Una de catástrofes

Antía Díaz Leal
Antía Díaz Leal CRÓNICAS CORUÑESAS

A CORUÑA

Las elevadas temperaturas provocan cambios de hábitos en los coruñeses.
Las elevadas temperaturas provocan cambios de hábitos en los coruñeses. PACO RODRÍGUEZ

¿Desde que hay registros en esta esquina del mundo, recuerda alguien alegrarse porque las temperaturas no van a pasar de 28 grados?

08 jul 2026 . Actualizado a las 19:47 h.

Coincide la ola de calor del pasado fin de semana con un improvisado ciclo de cine de catástrofes en la televisión de casa. Los tíos del cativo han decidido que El coloso en llamas, Armageddon y El día de mañana son de primero de educación peliculera, así que les damos el capricho y la criatura disfruta como el enano que es mientras los guionistas de Hollywood arman las historias más absurdas del planeta. Y mientras aquí superamos los 34 grados, Nueva York se congela y Dennis Quaid trata de salvar a su hijo, que es tan espabilado que es capaz de entrar en un barco ruso encallado en la nieve en la Sexta Avenida esquivando lobos. Lobos. Vayan al sur, dicen en la película los científicos, con fines mucho menos divertidos que los de Raffaella Carrà.

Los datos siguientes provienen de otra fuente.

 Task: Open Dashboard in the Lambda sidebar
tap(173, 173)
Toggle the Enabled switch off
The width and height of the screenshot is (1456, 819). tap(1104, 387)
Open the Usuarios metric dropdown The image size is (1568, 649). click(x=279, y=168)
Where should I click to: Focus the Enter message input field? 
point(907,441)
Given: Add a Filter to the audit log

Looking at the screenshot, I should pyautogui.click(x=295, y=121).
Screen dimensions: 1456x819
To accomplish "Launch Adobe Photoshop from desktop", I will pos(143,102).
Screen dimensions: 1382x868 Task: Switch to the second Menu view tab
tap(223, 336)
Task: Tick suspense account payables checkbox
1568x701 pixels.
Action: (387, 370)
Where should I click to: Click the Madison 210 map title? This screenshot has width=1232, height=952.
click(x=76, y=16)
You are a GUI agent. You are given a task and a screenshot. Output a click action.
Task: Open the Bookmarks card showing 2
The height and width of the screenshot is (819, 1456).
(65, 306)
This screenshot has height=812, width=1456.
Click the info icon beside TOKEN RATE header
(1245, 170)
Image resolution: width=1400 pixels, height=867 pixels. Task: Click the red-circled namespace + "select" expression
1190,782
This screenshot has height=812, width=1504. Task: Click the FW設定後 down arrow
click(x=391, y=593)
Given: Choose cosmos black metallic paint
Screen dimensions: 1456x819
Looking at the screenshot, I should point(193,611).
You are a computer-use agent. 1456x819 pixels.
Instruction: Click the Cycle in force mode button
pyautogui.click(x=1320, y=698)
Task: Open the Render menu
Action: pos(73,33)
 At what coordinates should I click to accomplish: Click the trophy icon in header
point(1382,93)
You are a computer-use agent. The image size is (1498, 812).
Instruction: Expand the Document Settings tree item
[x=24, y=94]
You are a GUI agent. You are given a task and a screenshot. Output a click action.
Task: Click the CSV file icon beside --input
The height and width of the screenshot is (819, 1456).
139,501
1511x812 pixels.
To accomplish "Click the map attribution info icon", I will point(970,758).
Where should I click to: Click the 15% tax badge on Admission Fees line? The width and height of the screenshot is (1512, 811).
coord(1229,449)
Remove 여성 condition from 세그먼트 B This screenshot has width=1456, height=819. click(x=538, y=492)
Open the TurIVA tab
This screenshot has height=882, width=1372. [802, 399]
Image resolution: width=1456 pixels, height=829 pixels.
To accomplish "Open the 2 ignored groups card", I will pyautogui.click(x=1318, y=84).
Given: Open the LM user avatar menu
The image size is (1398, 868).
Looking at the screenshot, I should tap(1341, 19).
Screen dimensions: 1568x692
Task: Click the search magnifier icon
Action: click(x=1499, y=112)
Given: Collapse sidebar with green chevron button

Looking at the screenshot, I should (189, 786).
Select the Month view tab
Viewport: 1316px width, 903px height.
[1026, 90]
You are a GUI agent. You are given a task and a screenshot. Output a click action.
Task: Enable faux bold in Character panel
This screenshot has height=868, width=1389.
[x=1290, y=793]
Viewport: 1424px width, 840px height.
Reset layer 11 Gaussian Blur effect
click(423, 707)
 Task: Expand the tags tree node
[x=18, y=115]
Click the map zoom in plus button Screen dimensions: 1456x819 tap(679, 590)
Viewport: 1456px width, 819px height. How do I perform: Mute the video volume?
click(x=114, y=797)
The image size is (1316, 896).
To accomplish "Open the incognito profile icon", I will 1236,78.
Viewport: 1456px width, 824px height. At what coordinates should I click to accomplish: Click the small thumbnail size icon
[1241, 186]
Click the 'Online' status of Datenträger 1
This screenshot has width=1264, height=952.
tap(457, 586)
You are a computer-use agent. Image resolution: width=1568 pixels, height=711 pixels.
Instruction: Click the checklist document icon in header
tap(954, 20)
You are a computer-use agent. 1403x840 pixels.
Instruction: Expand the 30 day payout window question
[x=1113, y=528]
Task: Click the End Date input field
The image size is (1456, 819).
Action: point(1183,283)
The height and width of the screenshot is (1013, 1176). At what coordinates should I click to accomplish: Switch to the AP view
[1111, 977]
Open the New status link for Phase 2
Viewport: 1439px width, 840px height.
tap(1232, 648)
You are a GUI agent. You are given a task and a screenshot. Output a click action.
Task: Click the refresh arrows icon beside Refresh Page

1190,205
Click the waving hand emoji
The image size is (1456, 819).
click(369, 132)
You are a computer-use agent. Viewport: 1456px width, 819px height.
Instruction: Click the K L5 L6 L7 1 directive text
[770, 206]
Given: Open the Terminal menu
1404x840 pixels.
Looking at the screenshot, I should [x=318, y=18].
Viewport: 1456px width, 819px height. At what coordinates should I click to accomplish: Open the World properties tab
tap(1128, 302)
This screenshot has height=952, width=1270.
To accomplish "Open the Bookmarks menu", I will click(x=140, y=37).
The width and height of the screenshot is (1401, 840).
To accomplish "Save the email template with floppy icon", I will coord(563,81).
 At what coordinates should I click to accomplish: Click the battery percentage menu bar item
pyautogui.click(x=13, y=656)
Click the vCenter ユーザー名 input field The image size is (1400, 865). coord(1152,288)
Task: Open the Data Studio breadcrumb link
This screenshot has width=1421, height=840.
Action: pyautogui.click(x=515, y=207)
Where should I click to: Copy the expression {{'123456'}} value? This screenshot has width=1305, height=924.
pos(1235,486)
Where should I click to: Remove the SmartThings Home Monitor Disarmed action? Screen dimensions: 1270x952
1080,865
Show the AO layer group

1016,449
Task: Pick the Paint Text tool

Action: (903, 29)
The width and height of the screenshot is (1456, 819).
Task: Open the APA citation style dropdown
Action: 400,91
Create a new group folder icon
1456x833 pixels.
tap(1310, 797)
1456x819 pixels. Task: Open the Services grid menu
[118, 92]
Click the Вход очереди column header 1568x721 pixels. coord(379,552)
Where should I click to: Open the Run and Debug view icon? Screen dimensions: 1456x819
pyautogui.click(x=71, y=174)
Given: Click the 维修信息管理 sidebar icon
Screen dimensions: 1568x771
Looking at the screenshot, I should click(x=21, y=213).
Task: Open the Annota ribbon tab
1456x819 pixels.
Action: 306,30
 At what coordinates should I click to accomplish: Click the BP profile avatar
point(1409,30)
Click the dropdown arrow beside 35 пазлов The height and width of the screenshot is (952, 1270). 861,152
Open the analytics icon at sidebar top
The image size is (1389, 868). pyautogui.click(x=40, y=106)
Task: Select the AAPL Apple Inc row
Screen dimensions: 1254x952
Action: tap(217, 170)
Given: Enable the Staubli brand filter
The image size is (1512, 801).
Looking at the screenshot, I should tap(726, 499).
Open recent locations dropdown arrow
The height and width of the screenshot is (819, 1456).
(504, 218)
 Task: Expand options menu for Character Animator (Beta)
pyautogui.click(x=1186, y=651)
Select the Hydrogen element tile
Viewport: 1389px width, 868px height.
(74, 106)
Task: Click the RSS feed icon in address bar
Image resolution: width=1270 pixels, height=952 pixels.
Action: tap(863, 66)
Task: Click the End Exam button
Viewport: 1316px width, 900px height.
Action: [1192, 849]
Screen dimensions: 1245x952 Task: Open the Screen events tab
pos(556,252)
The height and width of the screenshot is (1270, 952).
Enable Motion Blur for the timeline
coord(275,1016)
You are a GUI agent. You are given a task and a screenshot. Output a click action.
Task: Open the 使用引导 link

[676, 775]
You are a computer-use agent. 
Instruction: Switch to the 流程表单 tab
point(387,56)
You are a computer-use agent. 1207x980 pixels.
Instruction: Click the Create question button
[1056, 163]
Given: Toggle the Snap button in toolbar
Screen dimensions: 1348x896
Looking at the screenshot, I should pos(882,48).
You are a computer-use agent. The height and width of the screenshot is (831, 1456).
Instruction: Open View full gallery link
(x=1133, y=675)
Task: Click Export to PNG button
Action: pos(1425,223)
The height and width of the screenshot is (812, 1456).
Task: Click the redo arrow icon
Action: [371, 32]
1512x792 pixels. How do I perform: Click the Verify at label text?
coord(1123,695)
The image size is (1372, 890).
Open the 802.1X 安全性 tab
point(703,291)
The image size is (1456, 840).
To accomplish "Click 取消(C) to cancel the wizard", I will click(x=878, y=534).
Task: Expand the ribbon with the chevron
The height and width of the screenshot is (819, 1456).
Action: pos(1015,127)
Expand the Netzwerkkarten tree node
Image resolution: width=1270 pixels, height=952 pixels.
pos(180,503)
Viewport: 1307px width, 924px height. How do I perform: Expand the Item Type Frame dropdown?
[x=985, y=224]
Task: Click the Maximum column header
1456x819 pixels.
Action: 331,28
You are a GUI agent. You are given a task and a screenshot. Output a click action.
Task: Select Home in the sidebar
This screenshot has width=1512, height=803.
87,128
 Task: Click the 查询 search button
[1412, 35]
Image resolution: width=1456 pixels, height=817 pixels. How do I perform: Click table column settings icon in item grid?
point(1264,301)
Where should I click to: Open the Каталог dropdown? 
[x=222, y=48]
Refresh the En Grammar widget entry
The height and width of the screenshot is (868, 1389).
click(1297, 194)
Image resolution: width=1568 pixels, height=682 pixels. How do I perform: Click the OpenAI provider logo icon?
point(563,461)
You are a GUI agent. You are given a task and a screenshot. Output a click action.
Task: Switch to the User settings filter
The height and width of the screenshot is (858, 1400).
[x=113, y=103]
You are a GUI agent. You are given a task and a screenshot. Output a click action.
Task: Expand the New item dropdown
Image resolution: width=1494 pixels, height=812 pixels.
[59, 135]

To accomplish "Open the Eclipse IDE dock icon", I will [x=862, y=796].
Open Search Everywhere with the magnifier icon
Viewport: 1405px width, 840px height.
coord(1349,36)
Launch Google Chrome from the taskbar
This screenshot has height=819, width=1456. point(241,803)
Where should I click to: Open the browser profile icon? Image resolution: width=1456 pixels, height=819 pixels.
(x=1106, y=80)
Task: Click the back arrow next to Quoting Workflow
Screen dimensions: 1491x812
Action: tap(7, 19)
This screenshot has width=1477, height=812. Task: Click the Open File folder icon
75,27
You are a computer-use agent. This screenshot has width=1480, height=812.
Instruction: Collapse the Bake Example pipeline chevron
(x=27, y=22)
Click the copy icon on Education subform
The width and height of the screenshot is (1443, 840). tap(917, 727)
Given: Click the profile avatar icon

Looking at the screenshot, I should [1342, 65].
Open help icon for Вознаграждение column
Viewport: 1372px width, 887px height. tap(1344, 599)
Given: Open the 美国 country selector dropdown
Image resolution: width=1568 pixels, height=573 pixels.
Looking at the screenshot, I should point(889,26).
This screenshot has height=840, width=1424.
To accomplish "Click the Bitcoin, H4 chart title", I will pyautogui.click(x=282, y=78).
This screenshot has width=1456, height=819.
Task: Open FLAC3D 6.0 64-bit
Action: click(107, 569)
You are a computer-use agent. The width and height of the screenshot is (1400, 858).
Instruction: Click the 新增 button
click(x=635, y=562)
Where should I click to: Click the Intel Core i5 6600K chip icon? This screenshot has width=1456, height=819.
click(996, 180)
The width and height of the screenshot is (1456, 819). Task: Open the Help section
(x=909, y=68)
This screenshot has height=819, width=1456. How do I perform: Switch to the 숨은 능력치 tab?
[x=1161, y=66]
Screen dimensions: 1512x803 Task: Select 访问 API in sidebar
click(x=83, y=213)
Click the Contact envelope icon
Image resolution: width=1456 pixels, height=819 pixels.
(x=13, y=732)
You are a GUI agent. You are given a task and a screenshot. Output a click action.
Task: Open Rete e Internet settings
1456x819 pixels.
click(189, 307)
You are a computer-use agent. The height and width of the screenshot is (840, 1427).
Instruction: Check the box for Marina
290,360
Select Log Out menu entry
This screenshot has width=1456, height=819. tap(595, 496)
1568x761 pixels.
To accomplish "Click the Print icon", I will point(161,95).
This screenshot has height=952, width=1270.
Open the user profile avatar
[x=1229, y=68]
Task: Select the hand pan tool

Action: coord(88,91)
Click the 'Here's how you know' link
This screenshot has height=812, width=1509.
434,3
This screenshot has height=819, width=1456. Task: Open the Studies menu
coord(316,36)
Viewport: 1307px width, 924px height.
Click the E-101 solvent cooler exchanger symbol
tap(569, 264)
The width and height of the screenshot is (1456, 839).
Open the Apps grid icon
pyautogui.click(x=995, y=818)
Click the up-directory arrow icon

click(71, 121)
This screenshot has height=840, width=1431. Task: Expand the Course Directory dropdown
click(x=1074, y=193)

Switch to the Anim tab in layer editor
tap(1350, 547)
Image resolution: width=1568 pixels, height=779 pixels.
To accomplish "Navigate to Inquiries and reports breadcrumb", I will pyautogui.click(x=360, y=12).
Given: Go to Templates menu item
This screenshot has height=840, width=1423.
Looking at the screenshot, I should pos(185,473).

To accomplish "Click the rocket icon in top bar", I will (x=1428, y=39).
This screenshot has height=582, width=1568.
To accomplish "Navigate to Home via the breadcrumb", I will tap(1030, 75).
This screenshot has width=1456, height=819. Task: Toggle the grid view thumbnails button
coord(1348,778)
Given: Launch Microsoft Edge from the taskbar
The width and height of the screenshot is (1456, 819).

Pero ya no hay que ir al sur para nada, ni como la Carrà ni como los científicos. Pemán nos dijo una vez en Radio Voz que no teníamos memoria meteorológica, y seguro que por eso siempre hay alguien que dice que en el verano del 2000 —es un decir— hizo más calor. Dice una amiga que en el norte no podemos quejarnos del calor, cuando en Madrid la sensación, cada día, es la de abrir el horno en plena cara y quemarse las pestañas. ¿Pero en qué momento, desde que hay registros en esta esquina del mundo, recuerda alguien alegrarse porque las temperaturas no van a pasar de 28 grados? Aquí no se derriten los raíles del tranvía porque los quitamos. Salimos pasadas las ocho de la tarde para tomar el helado que normalmente pediríamos después de comer. Cambiamos la orilla de Riazor por el aire acondicionado del cine. Menos mal que ver a la NASA contratando a Bruce Willis para perforar un meteorito del tamaño de Texas aún resulta algo refrescante.